At the center's urging, the city set up boards of volunteers to monitor hospitals. It also posted citizens' charters in maternity hospitals stating that bribery was prohibited and listing phone numbers for complaints. But the boards were often toothless, and many patients already knew bribes were illegal.
The city's current commissioner, Karuppiah Jothiramalingam, who took office last year with a new government, said he would retrain hospital workers and punish those who solicited bribes. He added, "This type of action can only be taken on specific complaints."
But the ingrained habits of bribery persist in part because the poor, powerless in so many aspects of their lives, are afraid to object. They worry that their newborns will get bad medical care from angry health workers. They dread retribution when they return for subsequent births.

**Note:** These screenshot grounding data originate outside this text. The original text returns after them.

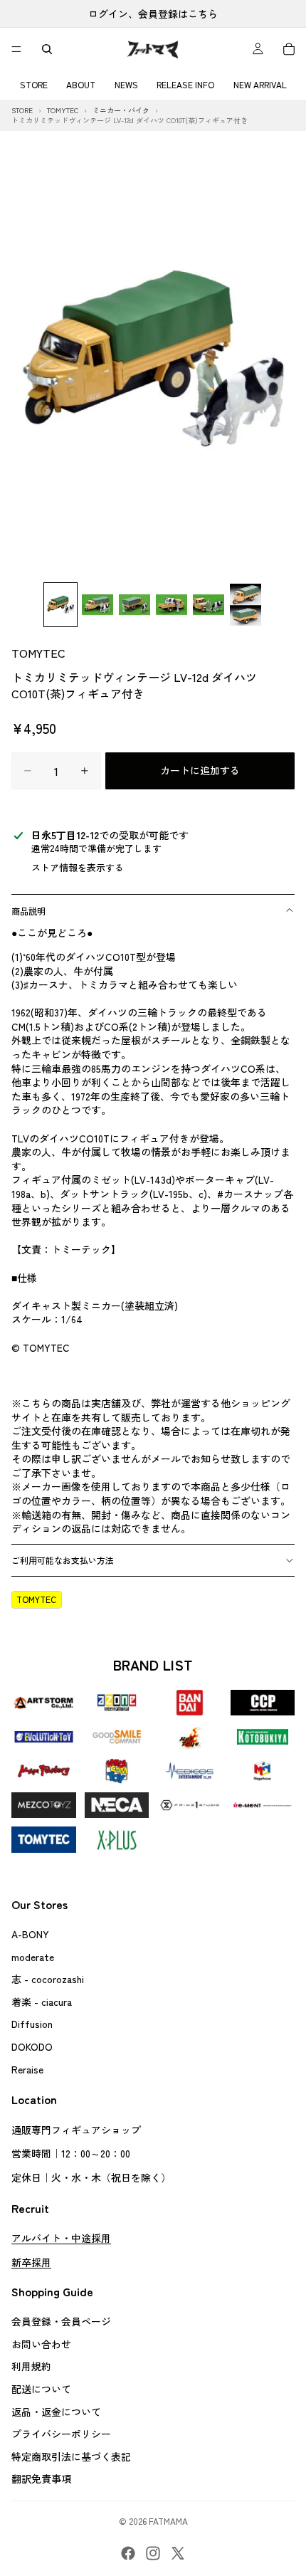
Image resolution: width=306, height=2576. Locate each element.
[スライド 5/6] (208, 605)
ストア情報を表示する (77, 867)
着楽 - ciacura (41, 2001)
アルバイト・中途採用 (61, 2238)
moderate (32, 1957)
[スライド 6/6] (245, 605)
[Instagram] (153, 2553)
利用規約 (31, 2367)
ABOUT (80, 84)
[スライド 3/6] (134, 605)
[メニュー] (16, 49)
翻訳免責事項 (41, 2479)
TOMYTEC (38, 652)
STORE (34, 84)
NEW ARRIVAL (260, 84)
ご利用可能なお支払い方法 (62, 1560)
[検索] (47, 49)
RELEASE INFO (185, 84)
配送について (41, 2389)
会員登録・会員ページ (61, 2321)
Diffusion (32, 2024)
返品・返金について (56, 2411)
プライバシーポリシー (61, 2434)
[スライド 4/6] (171, 605)
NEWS (126, 84)
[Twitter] (177, 2553)
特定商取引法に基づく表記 (71, 2456)
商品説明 (28, 911)
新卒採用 (31, 2262)
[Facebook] (128, 2553)
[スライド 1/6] (60, 605)
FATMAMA (168, 2521)
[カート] (289, 49)
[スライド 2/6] (97, 605)
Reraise (27, 2069)
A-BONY (30, 1934)
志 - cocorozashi (47, 1979)
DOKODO (32, 2046)
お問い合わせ (41, 2344)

Shireen Taj, a car mechanic's wife, had her first baby at Austin Town on Jan. 21. The family said they paid the going rate - $12 - to see the boy.
Razia Begum, Mrs. Taj's mother, said that even when Shireen was born at Austin Town 18 years ago, the family paid a bribe to see her, though the price then was the same for boys and girls. "Now boys cost more, girls less," she said, describing the devaluing of females in a society where the male child is often more desired. Sometimes the very poorest people are charged less, she and others said.
"It's a practice there," she said. "My older daughter also paid. So I brought money." The nurses and attendants are the ones who ask for the money, while the doctor is never present, families say.
As Razia Begum spoke, an elderly neighbor came to the door. "If you write about it," she said to a reporter, "they will chase us out of the hospital. Where will we go?"
Several women who had just given birth and their families, interviewed on an open ward at the hospital and shortly after the mothers were discharged, also said they had been asked to pay bribes.
Margaret, a 50-year-old grandmother who uses only one name, said she paid to see her 19-year-old daughter's baby the day he was born, Feb. 16. She earns only $10 a month as a maid and said that she was determined to pay no more than $7 - and that she did not.
"Though I felt bad and a little angry, a private hospital would have cost at least 2,500 rupees," or about $60, she said. The bribe was still costly but, by the calculus of poverty, a relative bargain.